(begin)

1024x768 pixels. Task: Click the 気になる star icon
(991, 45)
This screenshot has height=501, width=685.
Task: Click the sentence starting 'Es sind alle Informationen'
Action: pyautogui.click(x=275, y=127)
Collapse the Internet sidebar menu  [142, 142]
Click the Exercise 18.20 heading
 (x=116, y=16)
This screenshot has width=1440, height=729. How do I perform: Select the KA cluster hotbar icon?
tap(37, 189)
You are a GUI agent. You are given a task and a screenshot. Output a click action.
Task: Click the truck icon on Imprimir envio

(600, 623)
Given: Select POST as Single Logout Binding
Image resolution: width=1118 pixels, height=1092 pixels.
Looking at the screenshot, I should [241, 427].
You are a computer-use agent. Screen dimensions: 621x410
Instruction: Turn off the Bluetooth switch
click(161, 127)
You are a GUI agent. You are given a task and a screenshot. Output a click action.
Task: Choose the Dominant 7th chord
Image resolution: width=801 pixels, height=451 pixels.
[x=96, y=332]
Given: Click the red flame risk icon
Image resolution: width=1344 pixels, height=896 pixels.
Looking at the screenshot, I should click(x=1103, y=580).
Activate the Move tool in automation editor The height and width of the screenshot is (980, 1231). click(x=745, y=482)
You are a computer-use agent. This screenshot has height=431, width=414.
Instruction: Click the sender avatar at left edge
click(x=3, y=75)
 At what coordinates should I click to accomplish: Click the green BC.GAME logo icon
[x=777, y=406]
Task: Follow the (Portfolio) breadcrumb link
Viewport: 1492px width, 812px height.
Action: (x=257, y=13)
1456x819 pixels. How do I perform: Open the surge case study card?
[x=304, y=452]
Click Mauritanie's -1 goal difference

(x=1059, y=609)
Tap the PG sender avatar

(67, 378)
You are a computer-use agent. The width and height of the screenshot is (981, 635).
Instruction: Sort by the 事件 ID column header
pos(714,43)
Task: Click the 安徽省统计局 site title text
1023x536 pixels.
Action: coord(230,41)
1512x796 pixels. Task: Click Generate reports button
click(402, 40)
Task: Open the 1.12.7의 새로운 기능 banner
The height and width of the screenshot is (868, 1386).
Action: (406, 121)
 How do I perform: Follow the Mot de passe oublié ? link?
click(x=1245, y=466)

(end)

#### Task description:
Rewrite all the records with every occurrence of "computer-use agent" changed to "desktop automation agent". Leave everything else unchanged.

#### Written solution:
1024x768 pixels. Task: Click the 気になる star icon
(991, 45)
This screenshot has height=501, width=685.
Task: Click the sentence starting 'Es sind alle Informationen'
Action: pyautogui.click(x=275, y=127)
Collapse the Internet sidebar menu  [142, 142]
Click the Exercise 18.20 heading
 (x=116, y=16)
This screenshot has width=1440, height=729. How do I perform: Select the KA cluster hotbar icon?
tap(37, 189)
You are a GUI agent. You are given a task and a screenshot. Output a click action.
Task: Click the truck icon on Imprimir envio

(600, 623)
Given: Select POST as Single Logout Binding
Image resolution: width=1118 pixels, height=1092 pixels.
Looking at the screenshot, I should [241, 427].
You are a desktop automation agent. Screen dimensions: 621x410
Instruction: Turn off the Bluetooth switch
click(161, 127)
You are a GUI agent. You are given a task and a screenshot. Output a click action.
Task: Choose the Dominant 7th chord
Image resolution: width=801 pixels, height=451 pixels.
[x=96, y=332]
Given: Click the red flame risk icon
Image resolution: width=1344 pixels, height=896 pixels.
Looking at the screenshot, I should click(x=1103, y=580).
Activate the Move tool in automation editor The height and width of the screenshot is (980, 1231). click(x=745, y=482)
You are a desktop automation agent. This screenshot has height=431, width=414.
Instruction: Click the sender avatar at left edge
click(x=3, y=75)
 At what coordinates should I click to accomplish: Click the green BC.GAME logo icon
[x=777, y=406]
Task: Follow the (Portfolio) breadcrumb link
Viewport: 1492px width, 812px height.
Action: (x=257, y=13)
1456x819 pixels. How do I perform: Open the surge case study card?
[x=304, y=452]
Click Mauritanie's -1 goal difference

(x=1059, y=609)
Tap the PG sender avatar

(67, 378)
You are a desktop automation agent. The width and height of the screenshot is (981, 635).
Instruction: Sort by the 事件 ID column header
pos(714,43)
Task: Click the 安徽省统计局 site title text
1023x536 pixels.
Action: coord(230,41)
1512x796 pixels. Task: Click Generate reports button
click(402, 40)
Task: Open the 1.12.7의 새로운 기능 banner
The height and width of the screenshot is (868, 1386).
Action: (406, 121)
 How do I perform: Follow the Mot de passe oublié ? link?
click(x=1245, y=466)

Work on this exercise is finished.